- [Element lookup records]
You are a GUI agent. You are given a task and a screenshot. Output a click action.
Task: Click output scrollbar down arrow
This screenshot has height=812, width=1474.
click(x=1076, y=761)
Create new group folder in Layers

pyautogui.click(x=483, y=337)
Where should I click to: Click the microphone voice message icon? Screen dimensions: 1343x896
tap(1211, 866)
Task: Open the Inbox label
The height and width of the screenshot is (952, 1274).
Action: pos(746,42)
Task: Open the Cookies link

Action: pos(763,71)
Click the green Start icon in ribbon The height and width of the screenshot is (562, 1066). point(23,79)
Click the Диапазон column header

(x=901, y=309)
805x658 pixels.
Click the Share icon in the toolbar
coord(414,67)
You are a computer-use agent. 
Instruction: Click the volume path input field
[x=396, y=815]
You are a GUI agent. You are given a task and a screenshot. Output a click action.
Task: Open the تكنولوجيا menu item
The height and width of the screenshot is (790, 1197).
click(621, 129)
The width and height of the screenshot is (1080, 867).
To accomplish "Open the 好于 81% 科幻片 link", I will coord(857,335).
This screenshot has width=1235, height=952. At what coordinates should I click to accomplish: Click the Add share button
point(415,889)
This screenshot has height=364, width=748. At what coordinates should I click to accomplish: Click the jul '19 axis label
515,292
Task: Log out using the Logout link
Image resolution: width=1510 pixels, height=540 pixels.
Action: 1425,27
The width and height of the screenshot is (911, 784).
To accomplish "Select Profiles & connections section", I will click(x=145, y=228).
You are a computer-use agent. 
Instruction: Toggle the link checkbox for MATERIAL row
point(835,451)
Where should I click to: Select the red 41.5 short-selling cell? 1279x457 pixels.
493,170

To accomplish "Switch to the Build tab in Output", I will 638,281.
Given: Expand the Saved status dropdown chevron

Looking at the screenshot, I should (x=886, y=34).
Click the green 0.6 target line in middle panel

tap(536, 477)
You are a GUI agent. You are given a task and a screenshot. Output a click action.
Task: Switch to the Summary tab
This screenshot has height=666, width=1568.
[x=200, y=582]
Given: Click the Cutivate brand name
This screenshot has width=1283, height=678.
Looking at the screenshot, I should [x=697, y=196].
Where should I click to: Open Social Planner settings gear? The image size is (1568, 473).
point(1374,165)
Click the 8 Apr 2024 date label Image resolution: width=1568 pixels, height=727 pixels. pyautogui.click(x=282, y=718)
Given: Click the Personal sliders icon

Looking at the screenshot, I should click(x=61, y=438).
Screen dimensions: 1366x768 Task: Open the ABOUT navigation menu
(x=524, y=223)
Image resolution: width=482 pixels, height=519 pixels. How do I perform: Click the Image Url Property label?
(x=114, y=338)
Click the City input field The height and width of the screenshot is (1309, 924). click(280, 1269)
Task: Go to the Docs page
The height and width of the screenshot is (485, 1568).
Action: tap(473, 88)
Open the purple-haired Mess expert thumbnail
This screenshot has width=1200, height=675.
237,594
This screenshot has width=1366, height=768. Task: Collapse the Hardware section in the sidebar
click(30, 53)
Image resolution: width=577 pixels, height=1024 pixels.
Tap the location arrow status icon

- [TASK PROMPT] Return the lines of the records above exactly as they are, from the line containing "Click the 8" through the end of the records.

- [EXERCISE SOLUTION]
Click the 8 Apr 2024 date label Image resolution: width=1568 pixels, height=727 pixels. pyautogui.click(x=282, y=718)
Given: Click the Personal sliders icon

Looking at the screenshot, I should click(x=61, y=438).
Screen dimensions: 1366x768 Task: Open the ABOUT navigation menu
(x=524, y=223)
Image resolution: width=482 pixels, height=519 pixels. How do I perform: Click the Image Url Property label?
(x=114, y=338)
Click the City input field The height and width of the screenshot is (1309, 924). click(280, 1269)
Task: Go to the Docs page
The height and width of the screenshot is (485, 1568).
Action: tap(473, 88)
Open the purple-haired Mess expert thumbnail
This screenshot has width=1200, height=675.
237,594
This screenshot has width=1366, height=768. Task: Collapse the Hardware section in the sidebar
click(30, 53)
Image resolution: width=577 pixels, height=1024 pixels.
Tap the location arrow status icon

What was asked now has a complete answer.